Under Ontario’s Invasive Species Act, it is illegal to import, possess, deposit, release, transport, propagate (breed/cultivate), purchase, sell, lease or trade the aforementioned invasive species.

Ontario has also announced that it will impose restrictions, also starting January 1, on four types of aquatic plants: Eurasian watermilfoil, floating primrose willow, flowering rush and the genus Azolla (aquatic ferns), as well as one terrestrial plant. called Tree of Heaven.

These plants can cause a variety of negative outcomes in the local ecosystem, including overtaking native vegetation, negatively affecting water quality, preventing recreational activities such as boating and swimming, creating habitat for mosquitoes, displacing native riparian vegetation, forming dense stands that impact industrial and recreational activities. shallow water uses, reducing native fish habitat/increasing invasive fish habitat and negatively affecting wild rice populations.
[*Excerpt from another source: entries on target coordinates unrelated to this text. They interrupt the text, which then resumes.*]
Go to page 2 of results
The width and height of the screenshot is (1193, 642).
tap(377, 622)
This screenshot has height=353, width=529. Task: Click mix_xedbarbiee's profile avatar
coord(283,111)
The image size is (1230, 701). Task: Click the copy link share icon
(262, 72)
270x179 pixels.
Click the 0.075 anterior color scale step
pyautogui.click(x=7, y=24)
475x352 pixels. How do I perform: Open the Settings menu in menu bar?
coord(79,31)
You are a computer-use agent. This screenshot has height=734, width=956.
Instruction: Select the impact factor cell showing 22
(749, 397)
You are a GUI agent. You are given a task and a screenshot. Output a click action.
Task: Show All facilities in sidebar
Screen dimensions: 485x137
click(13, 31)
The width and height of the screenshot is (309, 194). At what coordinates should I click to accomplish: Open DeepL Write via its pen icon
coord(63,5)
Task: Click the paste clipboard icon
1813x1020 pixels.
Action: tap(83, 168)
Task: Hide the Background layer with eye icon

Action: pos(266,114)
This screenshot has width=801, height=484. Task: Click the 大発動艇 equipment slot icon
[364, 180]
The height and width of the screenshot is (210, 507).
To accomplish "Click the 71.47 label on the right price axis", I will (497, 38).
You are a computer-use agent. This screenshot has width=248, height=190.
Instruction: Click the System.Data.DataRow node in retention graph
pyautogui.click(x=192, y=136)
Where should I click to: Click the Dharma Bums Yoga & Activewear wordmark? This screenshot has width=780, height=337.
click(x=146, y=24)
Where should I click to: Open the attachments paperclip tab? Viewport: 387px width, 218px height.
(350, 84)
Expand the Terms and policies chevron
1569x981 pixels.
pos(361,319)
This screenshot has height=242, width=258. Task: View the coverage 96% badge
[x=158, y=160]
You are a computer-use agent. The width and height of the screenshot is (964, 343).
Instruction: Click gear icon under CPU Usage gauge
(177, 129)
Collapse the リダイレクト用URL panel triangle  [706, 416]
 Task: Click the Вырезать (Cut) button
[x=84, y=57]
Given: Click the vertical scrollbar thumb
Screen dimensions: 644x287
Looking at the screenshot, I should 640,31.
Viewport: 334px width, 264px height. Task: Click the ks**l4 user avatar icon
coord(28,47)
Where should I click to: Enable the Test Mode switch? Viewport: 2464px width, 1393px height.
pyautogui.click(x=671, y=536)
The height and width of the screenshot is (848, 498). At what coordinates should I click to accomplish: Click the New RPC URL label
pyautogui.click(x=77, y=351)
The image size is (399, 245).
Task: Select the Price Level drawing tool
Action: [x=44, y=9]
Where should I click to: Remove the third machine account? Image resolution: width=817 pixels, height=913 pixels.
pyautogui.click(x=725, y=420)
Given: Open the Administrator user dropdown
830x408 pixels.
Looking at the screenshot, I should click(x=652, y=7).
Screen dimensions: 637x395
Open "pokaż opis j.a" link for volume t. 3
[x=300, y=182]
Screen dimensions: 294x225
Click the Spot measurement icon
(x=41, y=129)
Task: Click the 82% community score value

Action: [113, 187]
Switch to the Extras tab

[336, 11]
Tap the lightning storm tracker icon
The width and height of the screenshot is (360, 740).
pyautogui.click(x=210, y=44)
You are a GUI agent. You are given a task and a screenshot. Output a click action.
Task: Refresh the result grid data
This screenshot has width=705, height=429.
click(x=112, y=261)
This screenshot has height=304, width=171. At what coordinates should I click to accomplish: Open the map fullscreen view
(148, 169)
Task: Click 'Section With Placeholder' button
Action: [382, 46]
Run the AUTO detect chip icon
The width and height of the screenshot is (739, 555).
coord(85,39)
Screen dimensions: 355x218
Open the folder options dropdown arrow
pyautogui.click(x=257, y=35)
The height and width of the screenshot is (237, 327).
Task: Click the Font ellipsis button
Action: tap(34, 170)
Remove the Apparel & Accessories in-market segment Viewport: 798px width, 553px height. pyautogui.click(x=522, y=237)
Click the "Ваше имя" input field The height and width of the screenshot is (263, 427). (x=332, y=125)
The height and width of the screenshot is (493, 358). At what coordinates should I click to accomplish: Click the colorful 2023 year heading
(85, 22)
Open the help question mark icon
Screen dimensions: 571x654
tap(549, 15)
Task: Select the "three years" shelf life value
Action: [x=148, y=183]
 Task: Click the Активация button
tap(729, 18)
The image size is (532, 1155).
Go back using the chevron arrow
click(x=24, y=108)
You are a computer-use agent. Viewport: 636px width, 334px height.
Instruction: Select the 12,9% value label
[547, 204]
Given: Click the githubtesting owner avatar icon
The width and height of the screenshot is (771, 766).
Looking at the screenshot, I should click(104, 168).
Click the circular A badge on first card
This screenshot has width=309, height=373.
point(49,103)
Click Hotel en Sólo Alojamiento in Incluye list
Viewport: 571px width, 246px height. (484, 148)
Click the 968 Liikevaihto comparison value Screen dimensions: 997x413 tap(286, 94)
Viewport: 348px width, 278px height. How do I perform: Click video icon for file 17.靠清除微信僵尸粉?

Tree of Life is especially concerning, Cassin said, because it can change chemical and microbial activity in soils, reduce soil nutrients and displace native plant species. It is also associated with several pathogenic fungi and is the preferred host of the spotted lanternfly (Lycorma delicatula). Infestations of this insect, he said, are known to devastate grape, hop and fruit crops. The closest known The lanternfly population is located in Buffalo, New York.

This Sept. 19, 2019, file photo shows a spotted lanternfly in a vineyard in Kutztown, Pennsylvania. (AP Photo/Matt Rourke)

In Ontario it is illegal to deposit or release restricted invasive species. They are also prohibited from placing them in a provincial park or conservation reserve.

The ultimate goal of restricting or banning certain non-native animals and plants is to prevent, control and reduce their spread and the harmful effects they may cause.

It can also be difficult and It is expensive to control or eradicate non-native species. once they have taken root in the ecosystem.

It is estimated that Ontario municipalities and conservation authorities spend $51 million annually to prevent and manage the spread of invasive species. The emerald ash borer infestation, which was first detected in the province in 2002, was especially costly to control and continues to this day, although at a slower rate, Cassin said.

“Invasive species damage our ecosystems, impact our ability to enjoy outdoor activities, and harm our economy by threatening the forestry and agricultural sectors,” said Graydon Smith, Minister of Natural Resources and Forestry, in a news release dated August 11. December.

“That’s why we are taking action to restrict these invasive species to protect Ontario’s economy and ecosystems.”

Ontario has the highest number of invasive and/or carrier species in the country and since 2015 has placed legal restrictions or prohibitions on almost 50 of them.